実際、大脳連合野は、同類情報が飛躍的に増大した共認動物において、更に共認機能を進化させて観念機能を生み出した観念動物において、著しく発達した。

・様々な認識群を構造認識で統合すれば、「どうする?何?何で?」の判断スピードが飛躍的に上昇する。更には、その体系化された認識群を使って新たな可能性(新認識)を発掘する地平が開かれる。かくして、全ての認識は構造認識へと先端収束してゆくことになる。

・共認動物→観念動物は、生存上の極限状態に追い込まれて本能を超えた共認機能や、その共認機能を超えた観念機能を形成する過程において、どうする?⇒何?なんで?の探求機能を飛躍的に発達させたが、この探求を主要に担ったのが大脳連合野である。

・そこでは、どうする?⇒何?なんで?の探求に関連する情報を突き合わせて統合する必要がある。その突き合わせのために形成されたのが、5秒~10秒だけ情報を再現する(そして突き合わせる)作業記憶の回路である(その機能は反復体(海馬)に似ているが、反復体よりも遥かに短時間で消去されてゆく)。

・そして、部分的に統合された認識(初歩的な構造認識)とその関連情報の専用回路が、連合野に形成されてゆく。これが、サル→人類と二段階に亘って、大脳連合野が飛躍的に発達していった理由である。

・構造認識は、大脳中枢の外識→内識をフル稼働させて照準を絞り込むことによって生み出される。

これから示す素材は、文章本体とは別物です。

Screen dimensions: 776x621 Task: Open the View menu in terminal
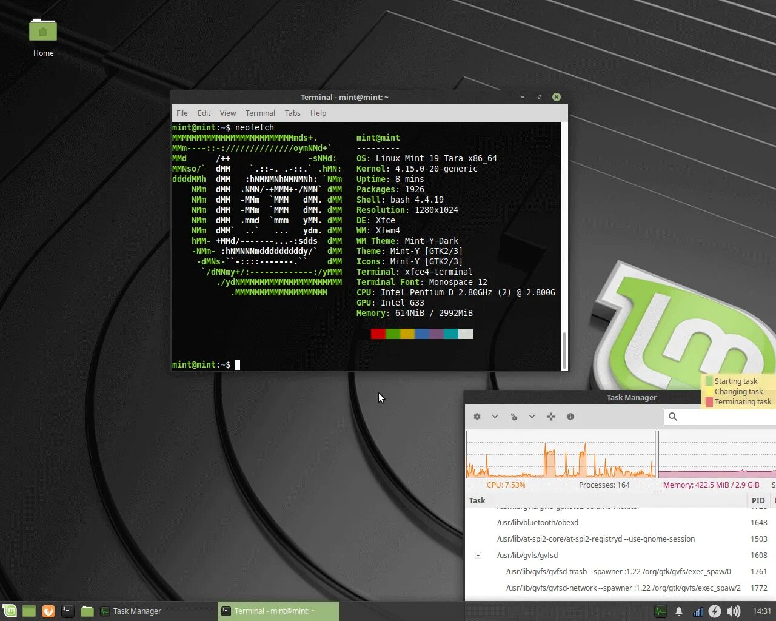pos(228,113)
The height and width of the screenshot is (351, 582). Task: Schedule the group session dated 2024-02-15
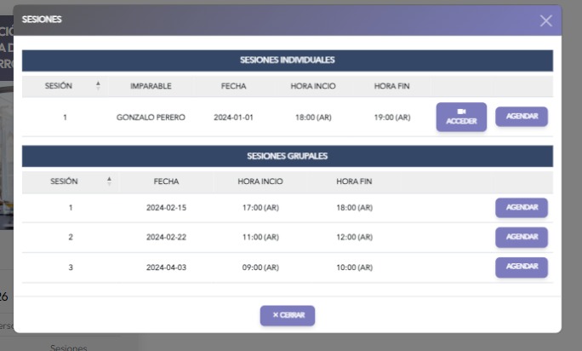pos(522,208)
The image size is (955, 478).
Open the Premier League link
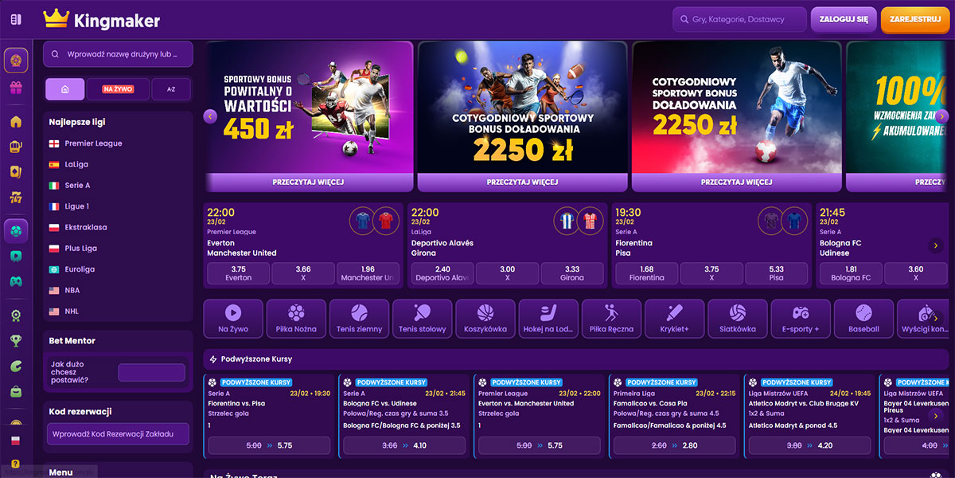[x=94, y=143]
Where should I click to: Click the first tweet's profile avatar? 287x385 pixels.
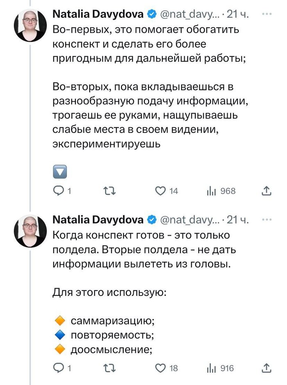(30, 25)
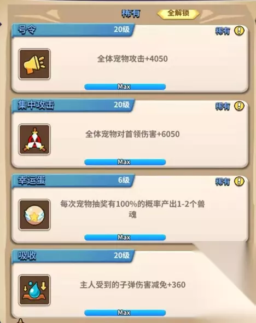Tap the 号令 megaphone skill icon
This screenshot has height=323, width=256.
click(x=34, y=64)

その際、大脳中枢→大脳(専用回路)→連合野を何度も反復させて絞り込んでゆくが、そのサイクルを駆動させるのは連合野ではなく大脳中枢である。つまり、潜在思念が何らかの可能性を感取しない限り、連合野発でどれだけ追求しても、使える構造認識は生み出せない。

・また、外圧から遮断された学校での試験勉強等によって大半の潜在思念が封鎖されてしまった脳は、闘争照準力が極めて貧弱である。従って、照準がズレまくることになるが、狂った照準に基づいて観念回路だけで「何で?」を追求しても成果が0に終わる。文字脳・公式脳・暗記脳の人は、頭で考えるよりも、高速音読等で潜在思念を解除することの方が先決である。